Reactive oxygen species generated during myocardial ischemia enable energetic recovery during reperfusion.

We studied the differences between the functional and bioenergetic effects of antioxidants (AOX) administered before or after myocardial ischemia. Sprague-Dawley rat hearts were perfused with a modified Krebs-Henseleit solution and bubbled with 95% O(2)-5% CO(2). The protocol consisted of 10 min of baseline perfusion, 20 min of global ischemia, and 30 min of reperfusion. An AOX, either 1,2-dihydroxybenzene-3,5-disulfonate (Tiron), a superoxide scavenger, or N-acetyl-L-cysteine, was infused during either baseline or reperfusion. An additional group received deferoxamine as a bolus before ischemia.

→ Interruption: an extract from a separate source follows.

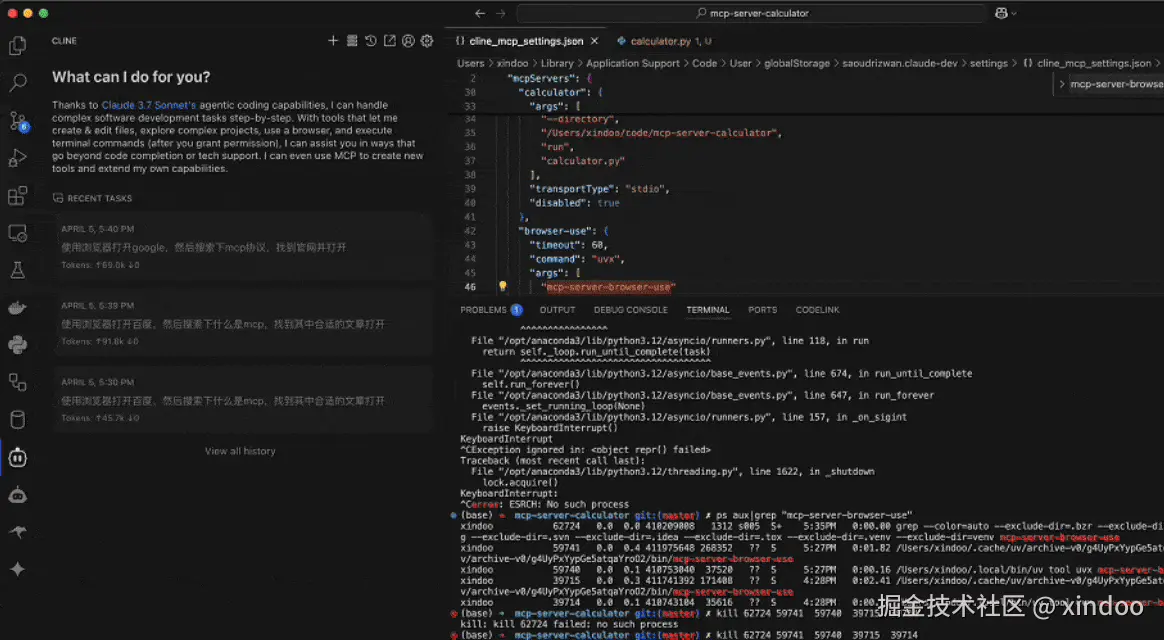Open the DEBUG CONSOLE panel tab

Hearts were freeze-clamped at baseline, at end of ischemia, and at end of reperfusion for analysis of high-energy phosphates. All AOX, when given before ischemia, inhibited recovery of ATP compared with controls. Both Tiron and deferoxamine also inhibited recovery of phosphocreatine. AOX given before ischemia decreased the efficiency of contraction during reperfusion compared with controls. All of the changes in energetics and efficiency brought on by preischemic AOX treatment could be blocked by a preconditioning stimulus. This suggests that reactive oxygen species, which are generated during ischemia, enhance bioenergetic recovery by increasing the efficiency of contraction.